= Work to be completed =
The reply must consist of the lines from the first line of the records through the line containing "583x478 pixels.", copied exactly, with every picture omitted.

☆ ☆ ☆

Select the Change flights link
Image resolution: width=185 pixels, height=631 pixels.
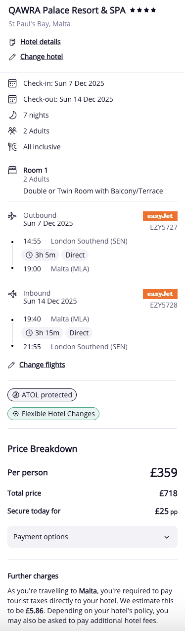click(42, 365)
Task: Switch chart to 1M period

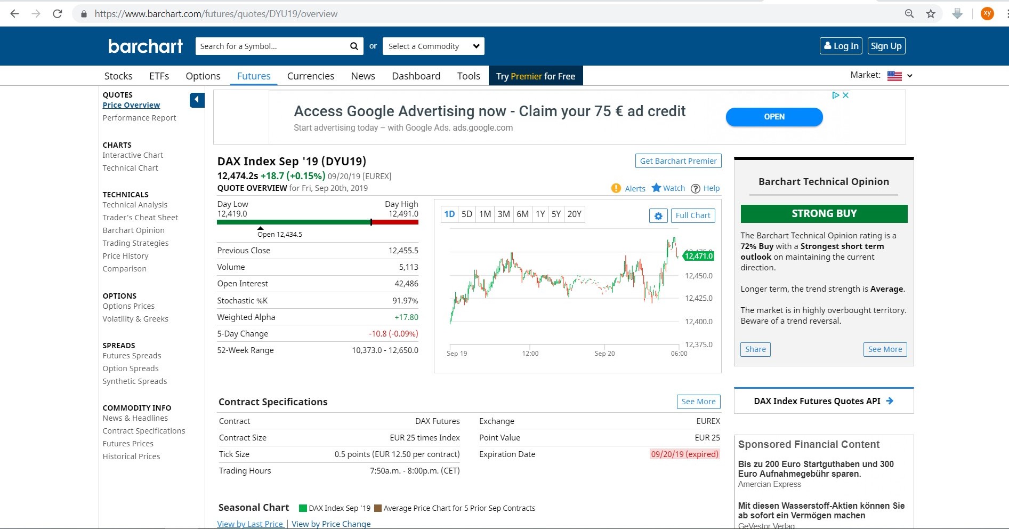Action: [x=485, y=214]
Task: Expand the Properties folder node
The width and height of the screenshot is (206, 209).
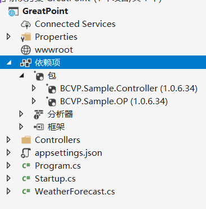Action: click(8, 36)
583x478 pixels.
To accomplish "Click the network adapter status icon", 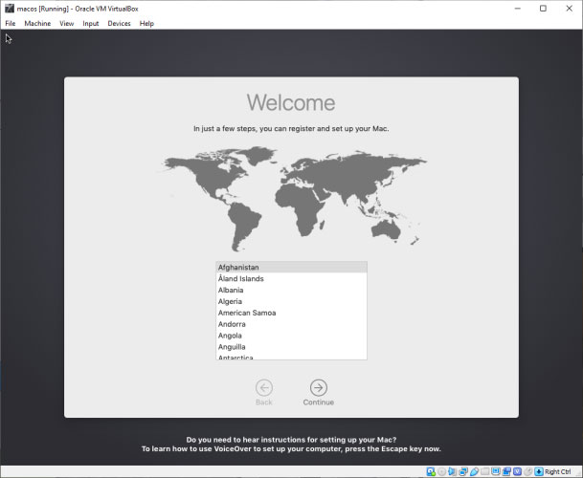I will [462, 471].
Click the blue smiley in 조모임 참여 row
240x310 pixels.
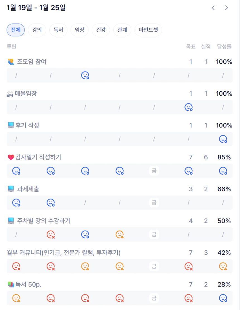tap(85, 75)
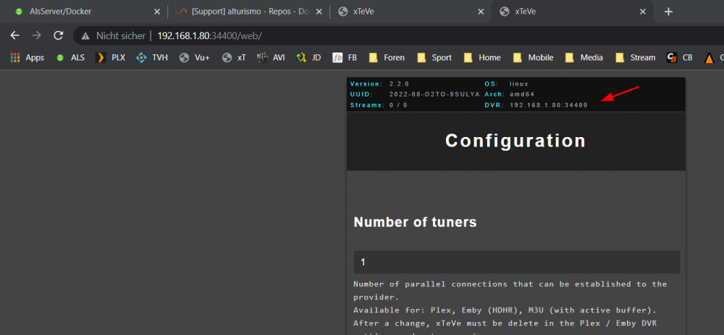
Task: Click the Number of tuners field
Action: (517, 262)
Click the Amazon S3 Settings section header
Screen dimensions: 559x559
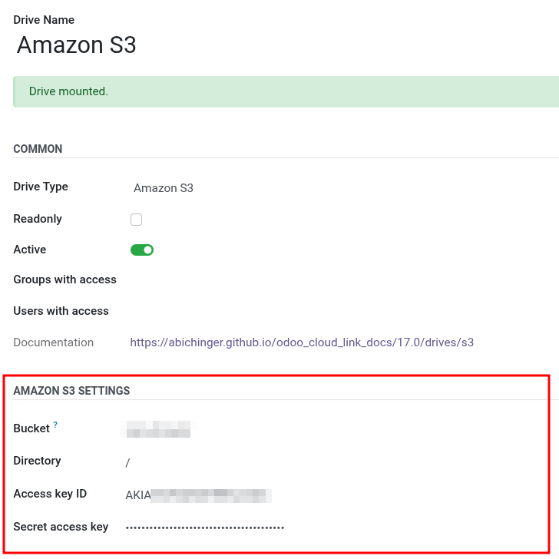(71, 391)
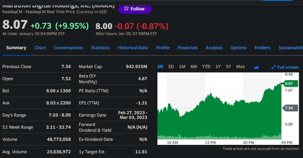The image size is (303, 158).
Task: Switch to the Financials tab
Action: coord(187,48)
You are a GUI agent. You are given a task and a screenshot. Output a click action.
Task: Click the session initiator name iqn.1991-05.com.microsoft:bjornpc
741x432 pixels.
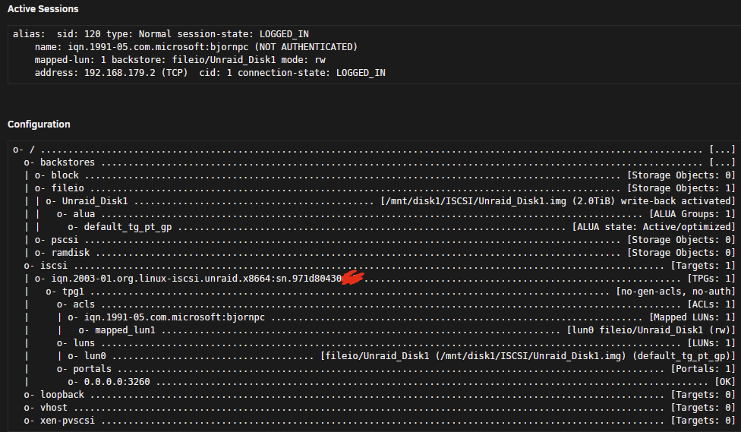tap(159, 47)
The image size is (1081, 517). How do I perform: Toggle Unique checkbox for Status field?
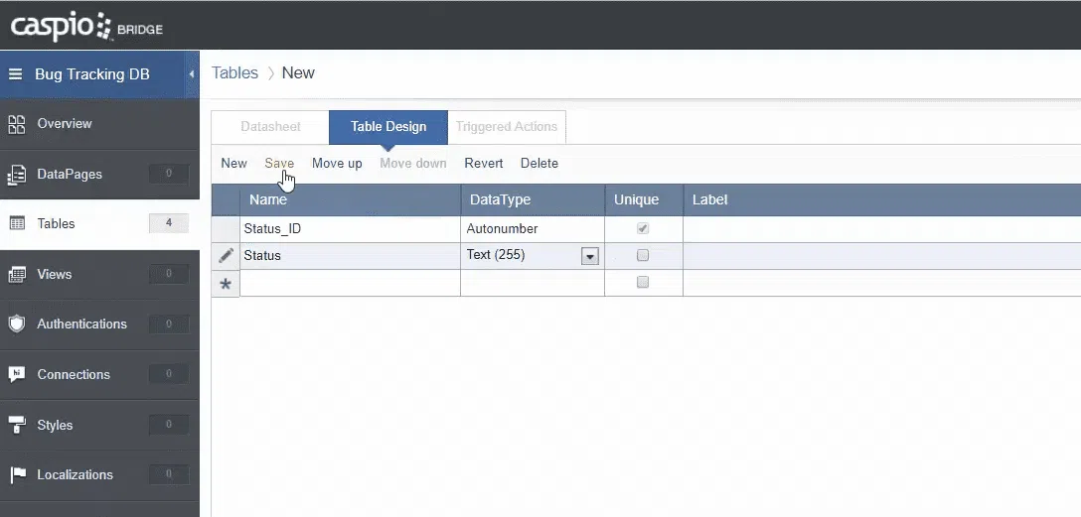(643, 256)
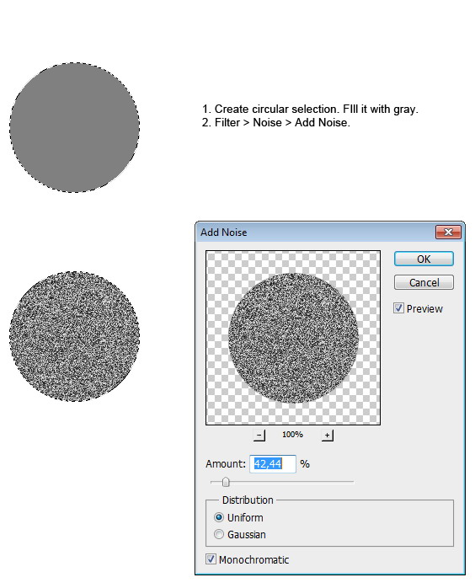Viewport: 475px width, 588px height.
Task: Click the solid gray circle
Action: pyautogui.click(x=75, y=127)
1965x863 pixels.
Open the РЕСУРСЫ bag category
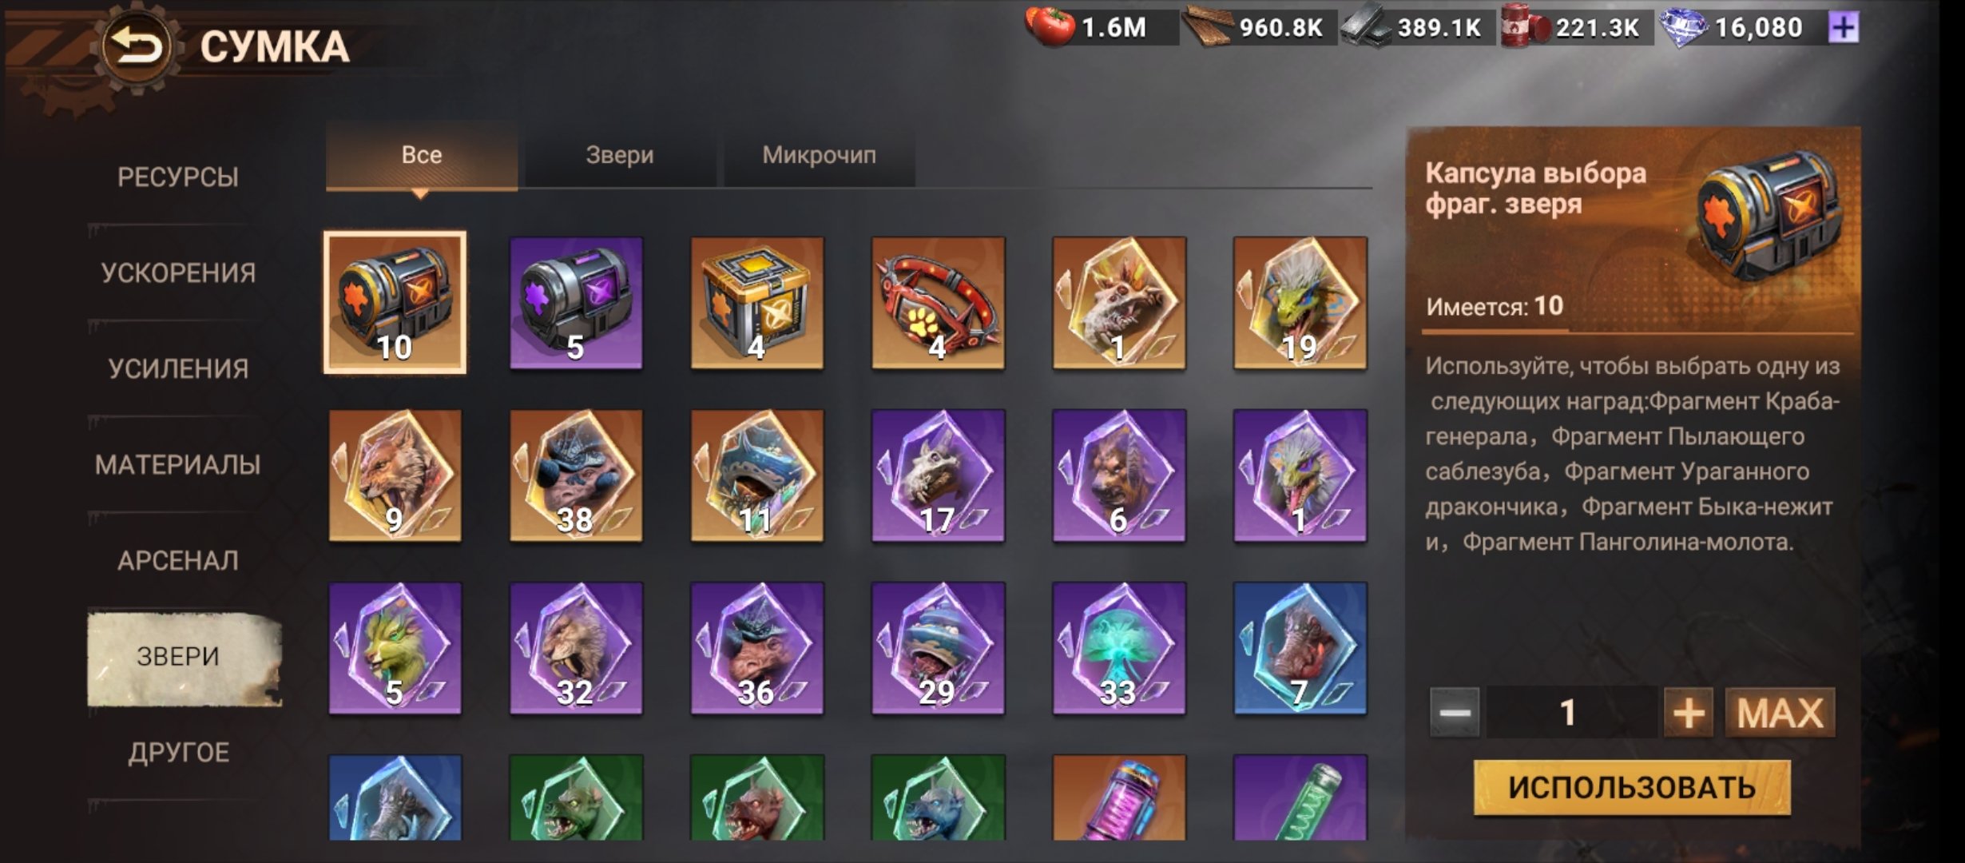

☆ ☆ ☆

= Response =
Select the Change flights link
Image resolution: width=185 pixels, height=631 pixels.
click(42, 365)
Task: Switch chart to 1M period

Action: [x=485, y=214]
Task: Expand the Properties folder node
The width and height of the screenshot is (206, 209).
Action: click(8, 36)
583x478 pixels.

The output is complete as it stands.